Discussion
A double ductal system is produced by the persistence of the distal
segment of the sixth left and right aortic arch,6presenting as an isolated bilateral duct or associated with congenital
heart disease, such as congenital absence of one of the pulmonary
arteries, among others.3
Due to its presentation at different ages and with different stages of
pulmonary hypertension, it is important to determine the appropriate
therapeutic approach, without a consensus on its management. Thereby,
Batlivala et al.7 highlight the importance of an early
diagnosis and intervention to optimize long-term results, recommending
the initial diagnosis with cardiac catheterization or magnetic resonance
imaging to adequately identify the anatomy and perform pulmonary
unifocalization early, coinciding with Varghese et
al.8 that recognition of the anatomy is essential
since it proposes reconnection in patients with origin of RPA from the
brachiocephalic trunk with a flap from the MPA.
Krammoh et al.5 propose a two-stage strategy, with the
placement of an intraductal stent followed by direct surgical
reconnection or a prosthetic graft, coinciding with the series by Mery
et al,9 where they performed centralization, a
surgical connection between the MPA and RPA, in a single stage in 2
patients. With the remaining 8 cases, an intraductal stent was placed in
2 of the cases and 6 were treated with a systemic-to-pulmonary shunt. In
a second surgical procedure 7 patients were later corrected with
centralization, highlighting the rehabilitation of the pulmonary artery
branches as an effective measure to restore the affected blood flow.
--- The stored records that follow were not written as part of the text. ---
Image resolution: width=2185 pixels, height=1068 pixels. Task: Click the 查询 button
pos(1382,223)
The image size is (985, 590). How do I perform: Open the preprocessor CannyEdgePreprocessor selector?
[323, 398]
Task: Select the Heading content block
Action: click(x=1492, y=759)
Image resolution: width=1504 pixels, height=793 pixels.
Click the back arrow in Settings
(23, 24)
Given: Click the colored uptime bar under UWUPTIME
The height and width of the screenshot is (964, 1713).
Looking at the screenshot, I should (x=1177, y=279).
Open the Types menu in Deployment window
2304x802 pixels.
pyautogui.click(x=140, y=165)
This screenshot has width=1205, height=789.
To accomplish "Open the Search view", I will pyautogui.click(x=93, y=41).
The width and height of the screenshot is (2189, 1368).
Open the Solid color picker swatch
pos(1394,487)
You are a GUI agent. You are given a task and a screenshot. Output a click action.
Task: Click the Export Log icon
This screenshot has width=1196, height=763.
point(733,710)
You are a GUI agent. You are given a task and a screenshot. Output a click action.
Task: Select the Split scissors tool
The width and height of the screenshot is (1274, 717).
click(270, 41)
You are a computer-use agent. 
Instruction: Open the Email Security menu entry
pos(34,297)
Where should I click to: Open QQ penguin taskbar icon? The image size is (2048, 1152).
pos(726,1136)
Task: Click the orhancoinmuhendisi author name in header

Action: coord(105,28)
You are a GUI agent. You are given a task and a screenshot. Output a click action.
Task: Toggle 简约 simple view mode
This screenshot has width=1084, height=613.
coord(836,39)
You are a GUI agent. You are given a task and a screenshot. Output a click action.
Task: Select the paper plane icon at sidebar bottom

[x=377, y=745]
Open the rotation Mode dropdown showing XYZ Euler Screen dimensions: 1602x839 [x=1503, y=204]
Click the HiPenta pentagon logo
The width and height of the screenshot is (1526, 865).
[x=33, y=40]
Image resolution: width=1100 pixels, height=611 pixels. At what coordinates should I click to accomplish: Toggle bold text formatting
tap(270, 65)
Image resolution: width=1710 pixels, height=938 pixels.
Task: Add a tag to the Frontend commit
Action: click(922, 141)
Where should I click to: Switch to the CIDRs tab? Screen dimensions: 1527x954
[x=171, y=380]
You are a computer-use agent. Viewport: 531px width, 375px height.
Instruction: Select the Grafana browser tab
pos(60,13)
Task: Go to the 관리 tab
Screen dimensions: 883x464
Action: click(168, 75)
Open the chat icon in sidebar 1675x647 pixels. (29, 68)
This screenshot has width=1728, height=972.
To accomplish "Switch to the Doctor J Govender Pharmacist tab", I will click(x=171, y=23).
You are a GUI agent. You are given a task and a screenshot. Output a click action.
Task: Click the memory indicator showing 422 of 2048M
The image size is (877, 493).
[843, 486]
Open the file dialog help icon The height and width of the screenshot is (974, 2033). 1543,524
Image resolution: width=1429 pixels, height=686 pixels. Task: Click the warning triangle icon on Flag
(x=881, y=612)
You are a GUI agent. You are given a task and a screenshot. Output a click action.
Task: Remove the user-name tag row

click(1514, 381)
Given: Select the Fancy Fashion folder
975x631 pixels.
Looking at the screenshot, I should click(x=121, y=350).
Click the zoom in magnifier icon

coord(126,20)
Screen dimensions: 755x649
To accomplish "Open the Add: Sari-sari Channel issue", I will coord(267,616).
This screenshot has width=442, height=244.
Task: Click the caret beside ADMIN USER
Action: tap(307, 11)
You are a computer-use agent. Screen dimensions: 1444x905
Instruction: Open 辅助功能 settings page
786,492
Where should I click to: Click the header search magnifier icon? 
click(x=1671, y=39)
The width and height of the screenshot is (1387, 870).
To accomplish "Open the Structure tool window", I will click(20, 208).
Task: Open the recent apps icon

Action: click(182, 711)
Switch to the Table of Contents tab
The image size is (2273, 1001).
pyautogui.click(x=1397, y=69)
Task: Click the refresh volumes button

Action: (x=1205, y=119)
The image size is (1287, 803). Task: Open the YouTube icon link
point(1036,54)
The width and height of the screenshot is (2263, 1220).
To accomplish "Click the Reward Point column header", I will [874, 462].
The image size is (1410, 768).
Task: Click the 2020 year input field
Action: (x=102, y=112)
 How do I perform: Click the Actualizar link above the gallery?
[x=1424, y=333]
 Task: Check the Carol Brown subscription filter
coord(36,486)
The critical factor that determines the treatment strategy is the size
of the affected pulmonary artery, as determined by Trivedi et
al.10 who found that the best strategy for patients
with hypoplasia of RPA and a wide left ductus arteriosus and pulmonary
hypertension, was the hybrid therapy with two stages: right intraductal
stent and closure with a ductal occluder device of the left ductus
arteriosus, facilitating the growth of RPA with normalization of
pulmonary pressures and finally performing surgical centralization with
a vascular graft with cardiopulmonary bypass similar to the proceedings
in our center.
In conclusion, due to the low incidence of this defect, and its delay in
diagnosis and treatment, it is important to determine the best
therapeutic strategy, a situation that in our center carried the
therapeutic success of the two patients presented.